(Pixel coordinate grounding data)
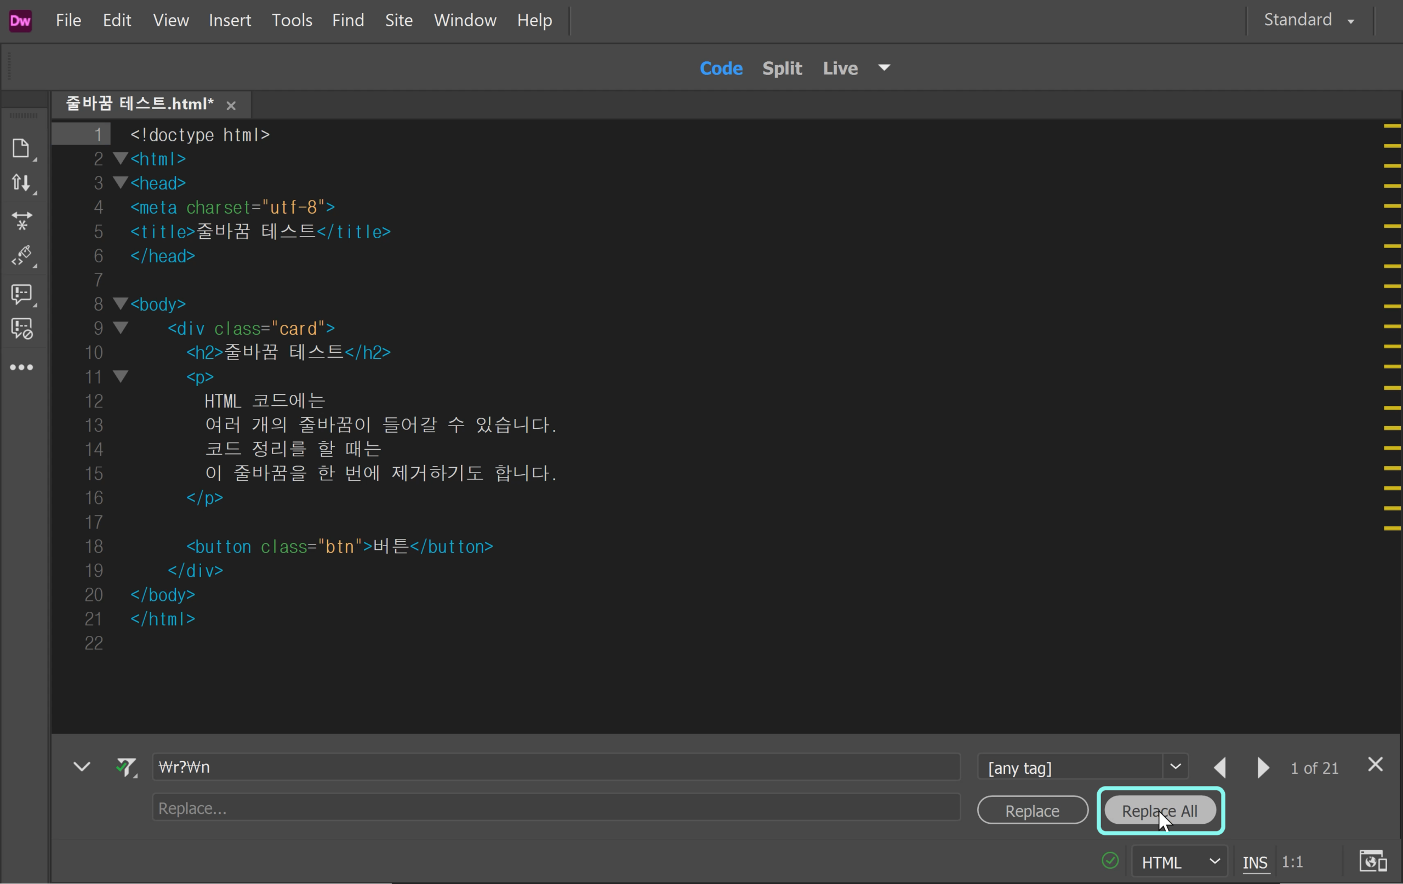Open search filter options icon in Find bar
1403x884 pixels.
tap(128, 767)
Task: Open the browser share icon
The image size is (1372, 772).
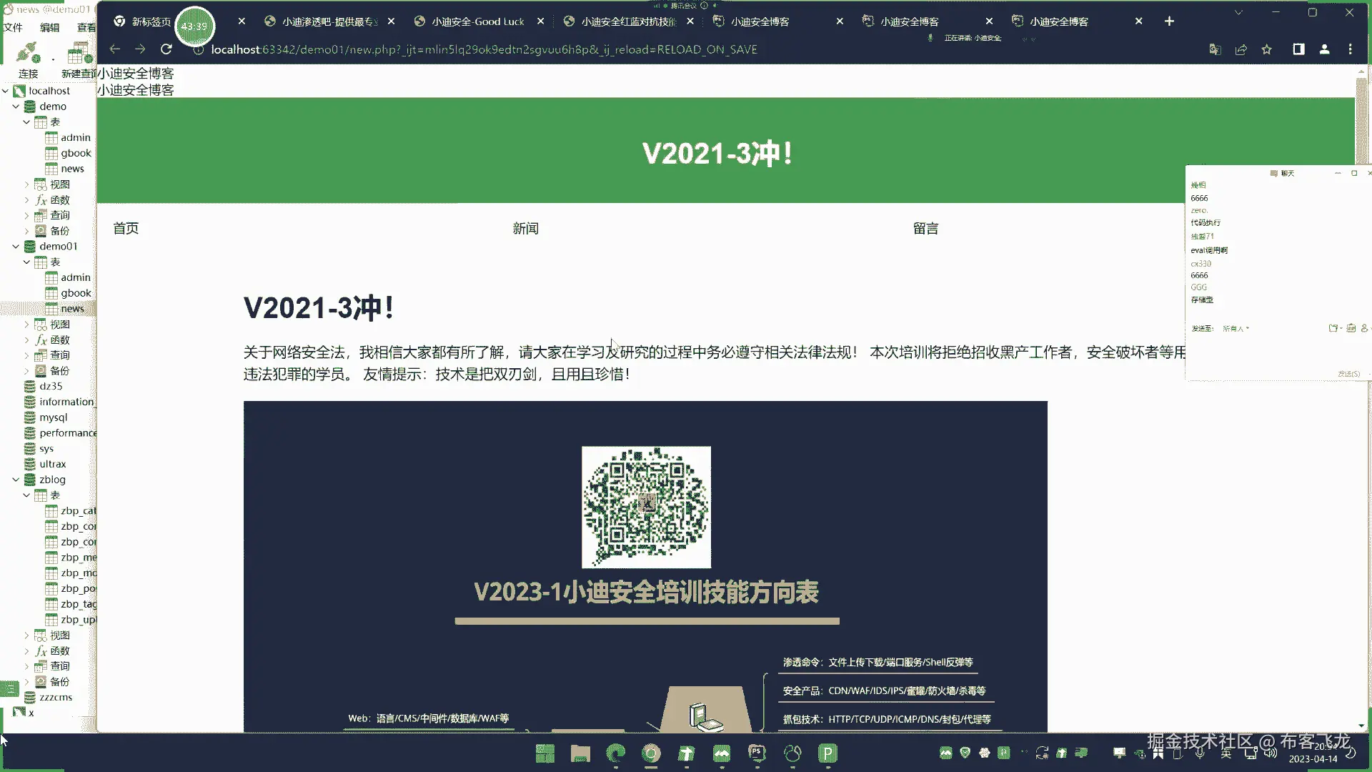Action: [1241, 49]
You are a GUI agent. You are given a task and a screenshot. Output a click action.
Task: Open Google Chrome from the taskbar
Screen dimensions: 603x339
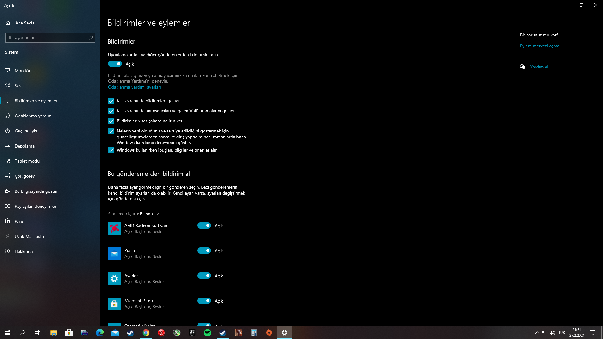pyautogui.click(x=146, y=333)
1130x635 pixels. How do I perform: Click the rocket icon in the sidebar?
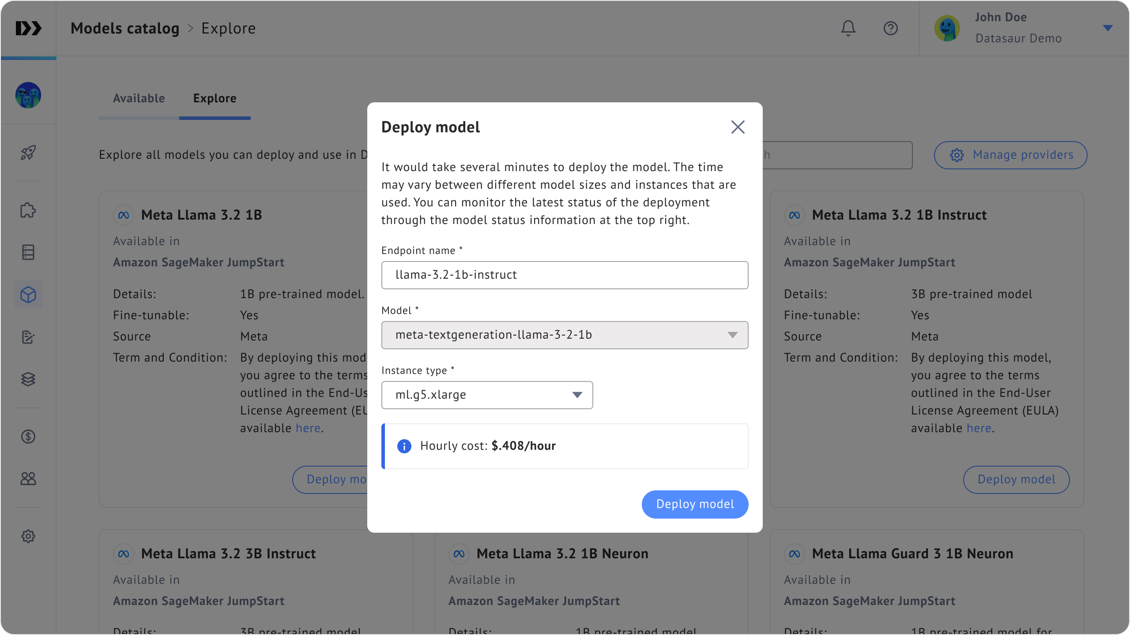(x=28, y=153)
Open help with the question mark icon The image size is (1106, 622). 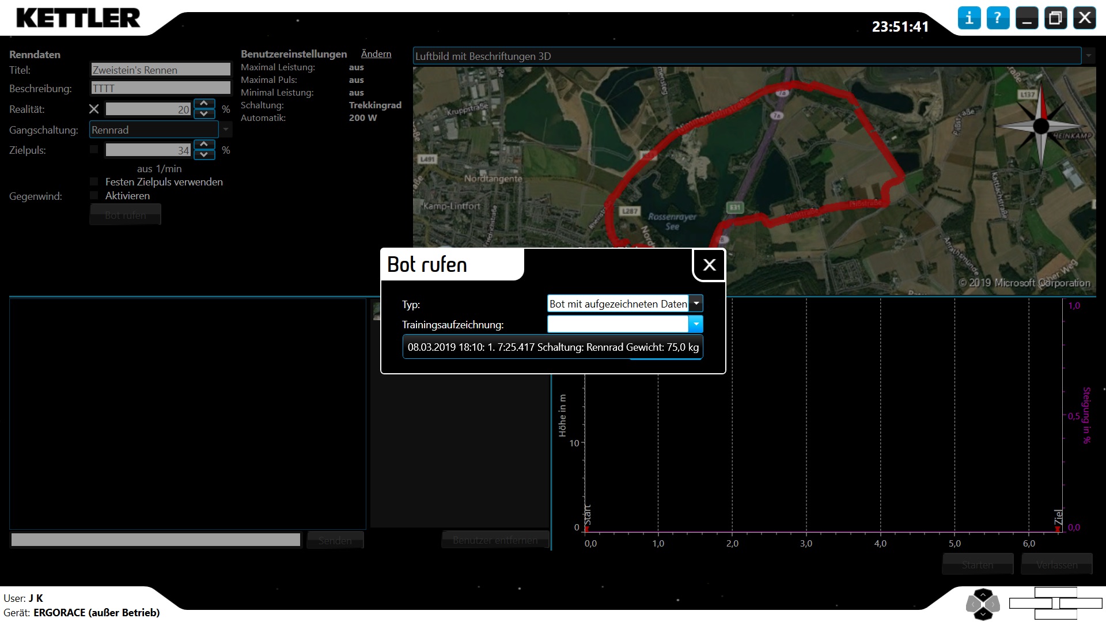[x=998, y=18]
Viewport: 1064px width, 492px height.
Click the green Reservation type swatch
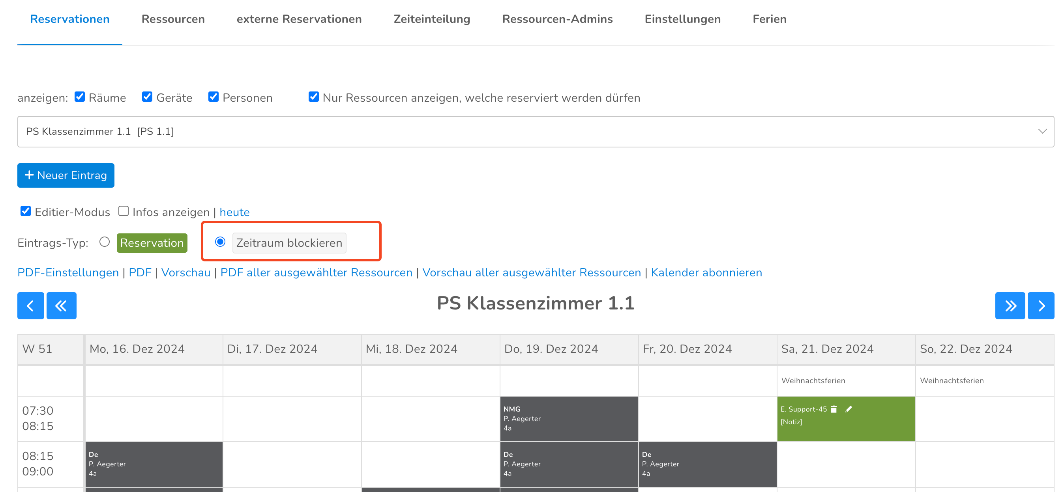tap(152, 243)
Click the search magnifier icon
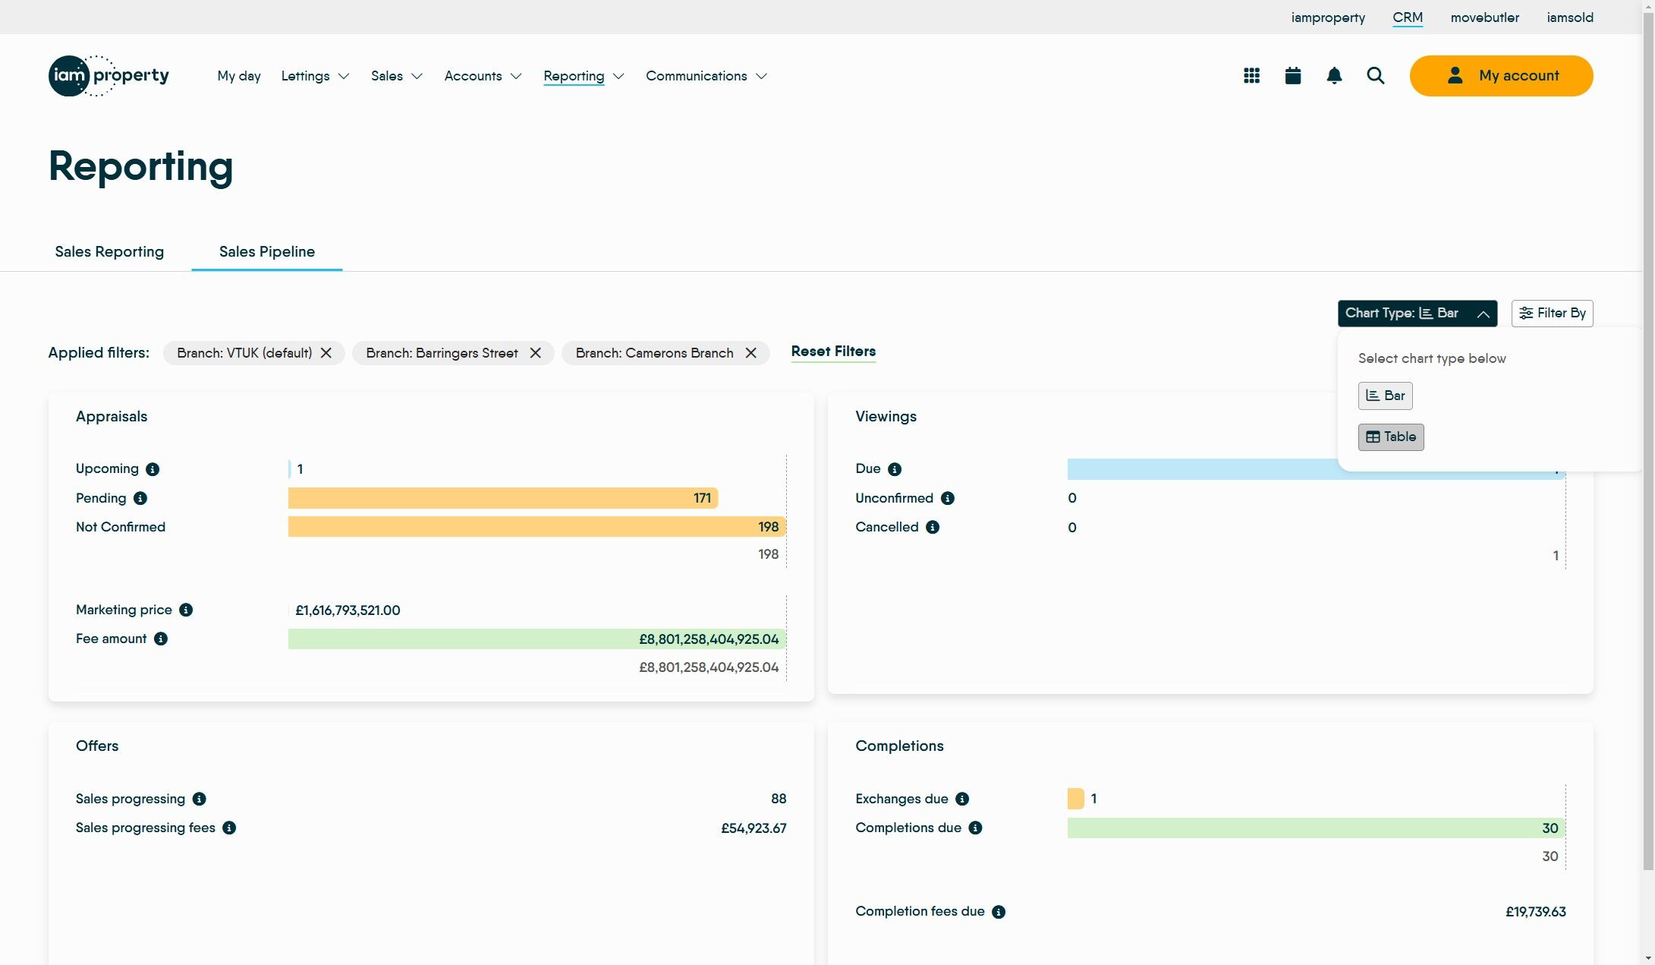This screenshot has width=1655, height=965. click(x=1375, y=76)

» Assignment
Once you find the line with "Viewport: 1064px width, 492px height.", restate it and every later line of the data word for word, excluding the pictures.

» Written answer
Viewport: 1064px width, 492px height.
Click the green Reservation type swatch
tap(152, 243)
Click the search magnifier icon
This screenshot has width=1655, height=965. click(x=1375, y=76)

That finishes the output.